I woke up the next morning and turned my life upside down. Literally upside down .I changed every plan that I had. It felt like a weight had been lifted on my shoulders. When I told people about my plan they were like, “you’re crazy it’s a waste of time”, I would always answer by saying “thank you for your concerns but in the end it’s my choice.” I’m grateful for my mother because we talked over the phone for hours and she was like “I’m behind you all the way. No matter what mommy is here”. As happy as I was to have her blessings, I knew I would have done it W/O it. I’m grateful for every single friend and family member that I have because they are cheering me all the way, even though some don’t agree. What I love about them is that they try to understand and respect my decision instead of walking away. They were honest and told me how they felt and I’m grateful for their support.

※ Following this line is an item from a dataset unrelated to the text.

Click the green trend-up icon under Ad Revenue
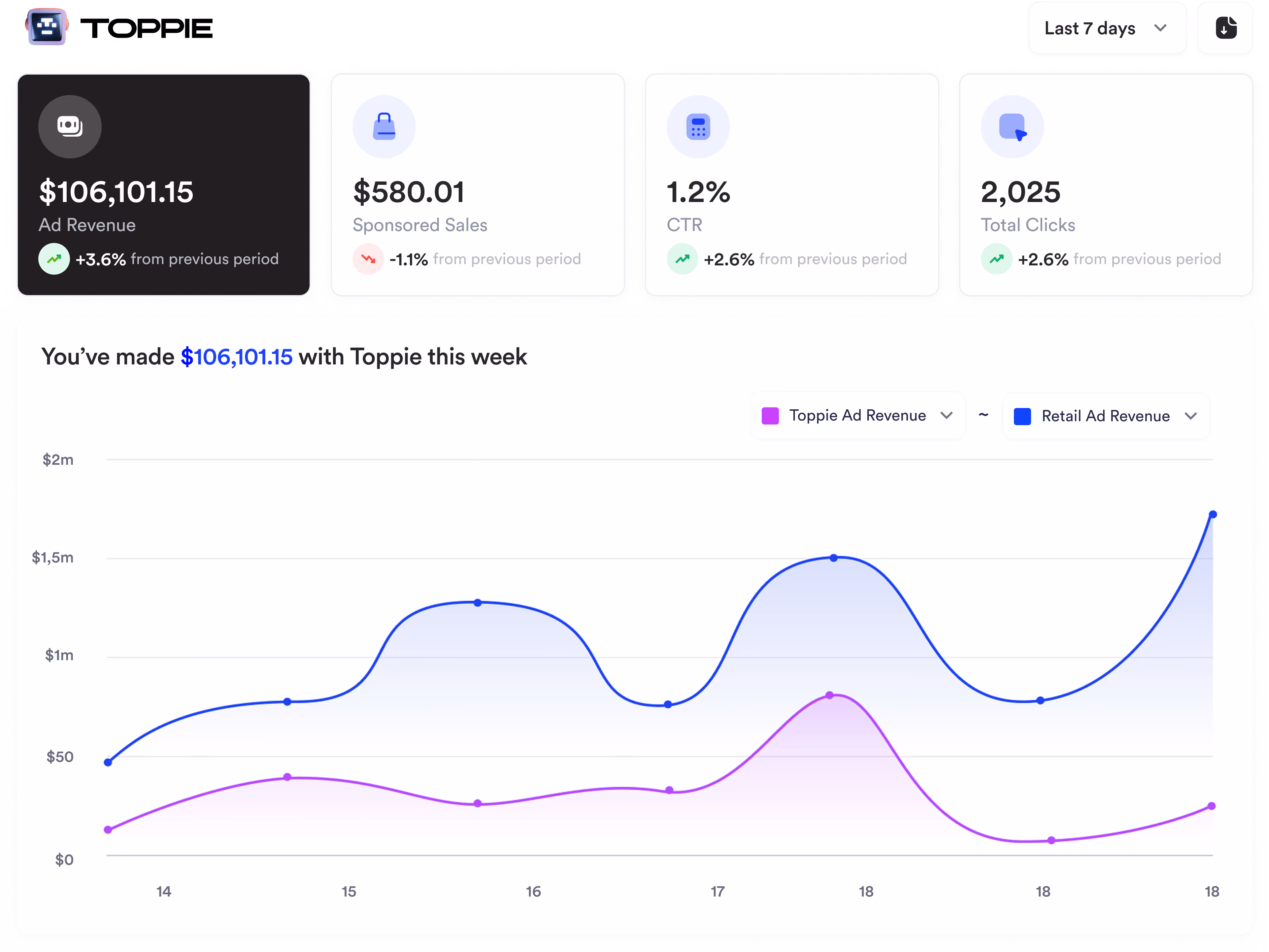 [x=54, y=259]
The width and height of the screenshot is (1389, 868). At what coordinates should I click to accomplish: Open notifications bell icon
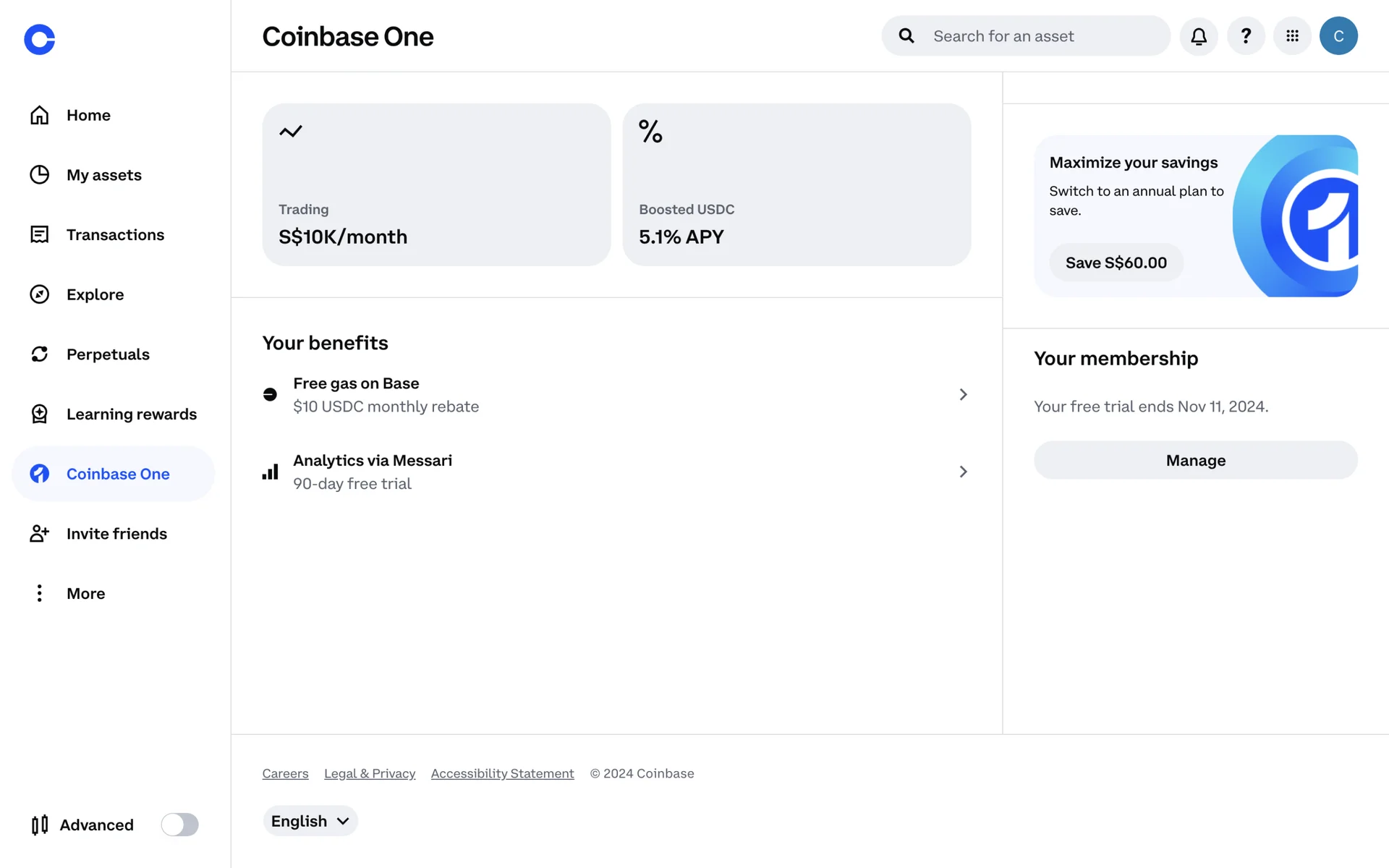coord(1199,36)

I watched new movie Creed and what I took from it is: you make your own decision. You are responsible for making you dreams a reality. You get up and work for it… Watching Adonis (played by Michael B Jordan) fighting until the end to make it on his own was inspiring. He had to work harder to show his trainer Rocky that he could do it. Adonis was persistent through it all, even when no one believed that he could to rise to his father’s level. He left everything he had, by everything I mean his job and lavish lifestyle, to achieve his dream. The moral of the story is that he went full force after his dream, even if it required that he change a few things in his life. Changes are good and always a good idea even though it may seem scary. I mean it’s scary but it is worth it. When I was done watching this movie I was grateful because it help stand behind my decision that much more. Granted, I’m taking a leap of faith BUT it’s worth every breath of me. My healing journey started right away. At that moment I felt at ease and most of all happy. When my dad used to say “everything that you wants requires sacrifices” I used to laugh, but now I fully understand it.
Your life, your decision ❤️. Be BRAVE, BOLD, and STRONG.